Uber v Aslam & others  UKSC 5Posted In: Case Law
Decision NumberUKSC 5
Legal BodyUk Supreme Court (UKSC)
Type of Claim / JurisdictionContracts of Employment, Working Time, A-Typical Working, Pay
This long-running case is relevant to many workers in the gig economy and not just taxi drivers.
The proceedings which gave rise to the appeals were brought by Uber drivers against companies in the Uber group claiming holiday pay under the Working Time Regulations 1998 and under-payments of “wages” by reference to the National Minimum Wage Regulations 1999.
One of the claimants also claimed that he had been subjected to a detriment for being a whistleblower contrary to Part V of the Employment Rights Act 1996 in GB. The appeal was concerned only with Uber drivers in London but, as with many gig economy cases, it has ramifications for many potentially miscategorised workers, denied holiday pay and other employment rights because they are labelled self-employed contractors. There are, of course, other benefits to being self-employed and not all drivers wanted to see a change to their self-employed status.
Uber argued it acts only as an intermediary, providing booking and payment services, and the drivers drive the passengers as independent contractors. The majority of the Court of Appeal held that the terms do not reflect the practical reality of the relationships and can therefore be disregarded in accordance with the principle established in an earlier Supreme Court decision called Autoclenz Ltd v Belcher  UKSC 41.
The dissenting member of the Court of Appeal, Lord Justice Underhill, felt that the contracts between Uber and the drivers reflected reality in the taxi business and, therefore, Autoclenz should not be applied:
"...it still seems to me that the relationship argued for by Uber is neither unrealistic nor artificial. On the contrary, it is in accordance with a well-recognised model for relationships in the private hire car business... That being so, Autoclenz gives no warrant for disregarding the terms of the Agreement. Autoclenz is an important tool in tribunals’ armoury because it enables them to look to the reality of a relationship rather than a false characterisation imposed by the employer. But the premise is that the characterisation is indeed false... Autoclenz does not permit the re-writing of agreements only because they are disadvantageous."
Having lost their case at the Court of Appeal, Uber took their case to the Supreme Court and that court handed down its decision today.
The Supreme Court unanimously dismissed Uber’s appeal. It found that Uber drivers must be categorised as workers, bringing with it the right to worker rights, such as those under equality laws, working time and national minimum wage. Given the business model, based on an app through which individuals could select times they are available to work is commonly applied in gig economy businesses, such as Deliveroo and Hermes, the case will have ramifications for many beyond the tens of thousands who currently work for Uber in the UK.

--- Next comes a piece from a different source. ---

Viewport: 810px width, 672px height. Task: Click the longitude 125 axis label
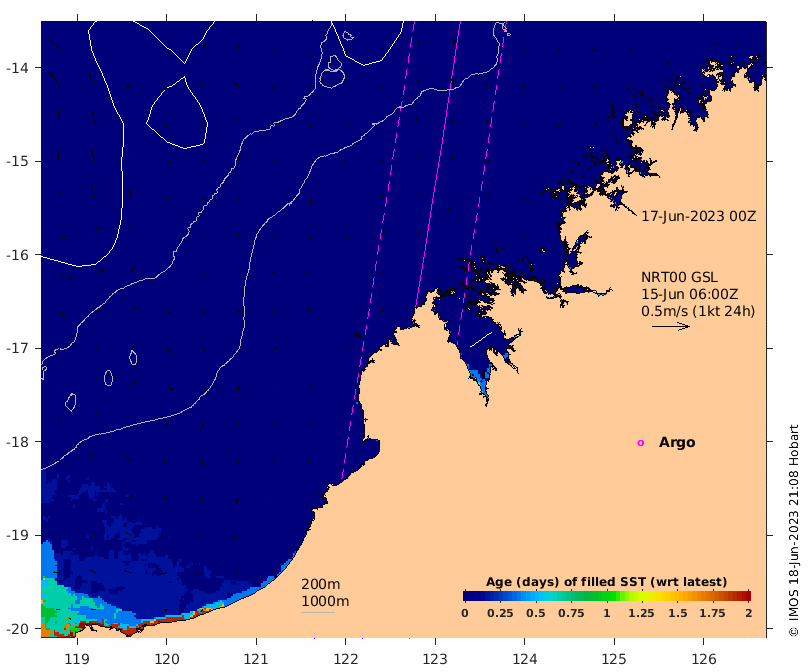pos(614,659)
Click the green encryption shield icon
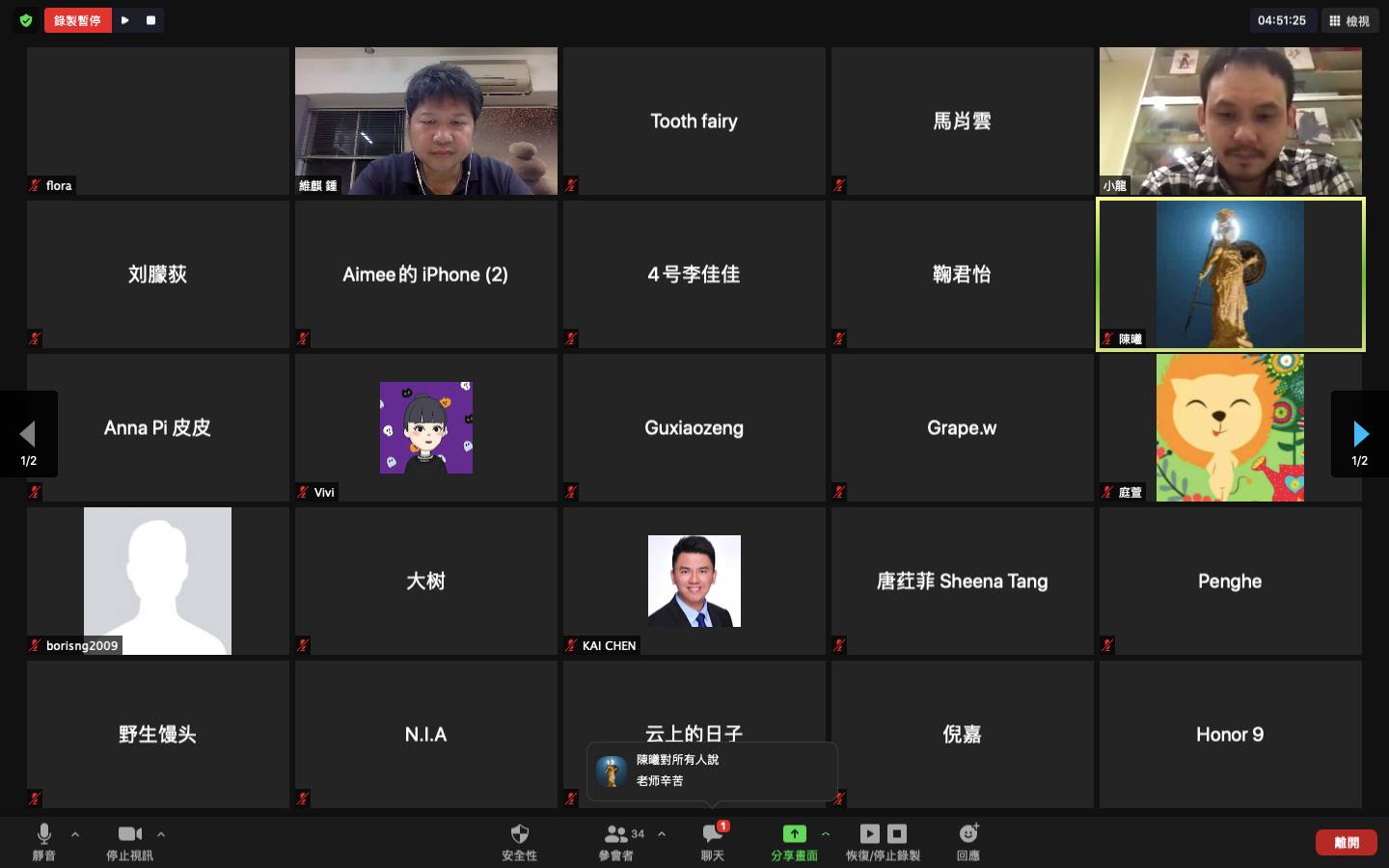This screenshot has width=1389, height=868. tap(26, 20)
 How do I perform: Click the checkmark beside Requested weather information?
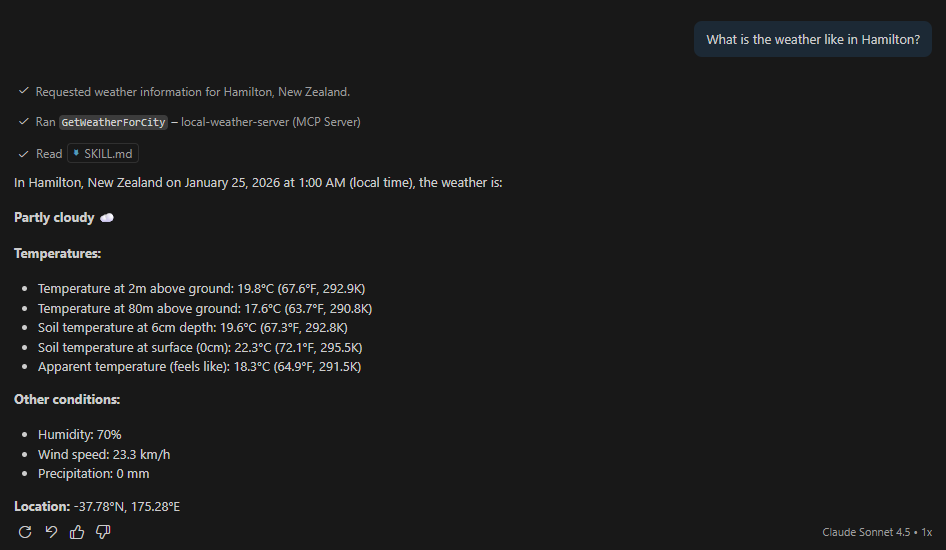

Uber argued that Uber BV acted solely as a technology provider with its subsidiary (Uber London in this case) acting as a booking agent for drivers who are approved by Uber London to use the Uber app. Uber argued that, when a ride is booked through the Uber app, a contract is thereby made directly between the driver and the passenger, whereby the driver agrees to provide transportation services to the passenger. Uber argued that drivers are independent contractors who work under contracts made with customers and do not work for Uber.

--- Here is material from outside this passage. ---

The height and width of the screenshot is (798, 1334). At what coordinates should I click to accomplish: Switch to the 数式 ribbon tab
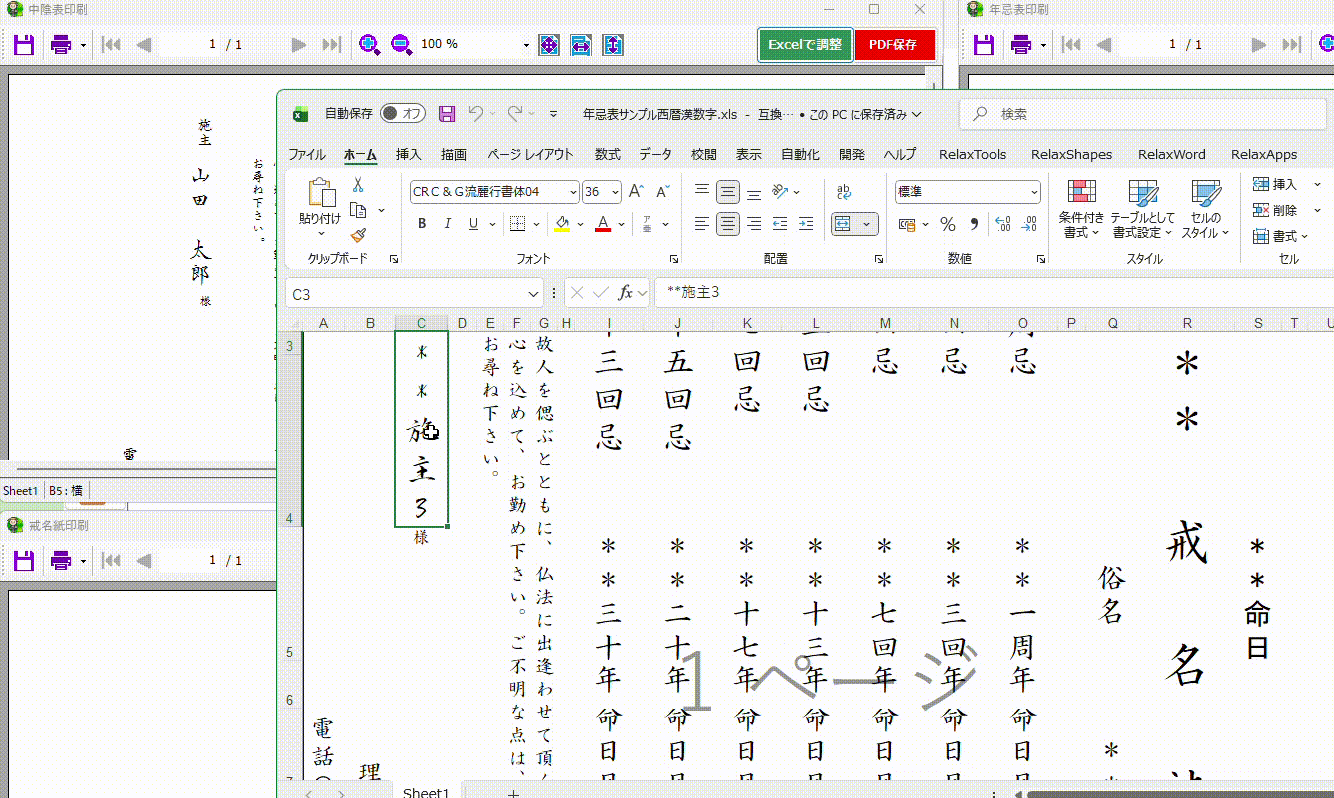pyautogui.click(x=607, y=155)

The Supreme Court disagreed. As on the facts there was no written contract between the drivers and Uber London, the nature of their legal relationship had to be inferred from the parties’ conduct and there was no factual basis for asserting that Uber London acted as an agent for drivers. The correct inference was that Uber London contracts with passengers and engages drivers to carry out bookings for it.
Taking a number of factors together (such as: it is Uber that sets the fare and drivers are not permitted to charge more than the fare calculated by the Uber app; the contract terms on which drivers perform their services are imposed by Uber and drivers have no say in them; Uber restricts communications between passenger and driver to the minimum necessary to perform the particular trip and takes active steps to prevent drivers from establishing any relationship with a passenger capable of extending beyond an individual ride), the transportation service performed by drivers and offered to passengers through the Uber app is very tightly defined and controlled by Uber. Drivers are in a position of subordination and dependency in relation to Uber such that they have little or no ability to improve their economic position through professional or entrepreneurial skill. In practice the only way in which they can increase their earnings is by working longer hours while constantly meeting Uber’s measures of performance.
Interestingly from a waiting time/on-call point of view that might have implications for many employers outside the gig economy, the Supreme Court also held that the employment tribunal was entitled to find that time spent by the claimants working for Uber was not limited (as Uber argued) to periods when they were actually driving passengers to their destinations, but included any period when the driver was logged into the Uber app within the territory in which the driver was licensed to operate and was ready and willing to accept trips.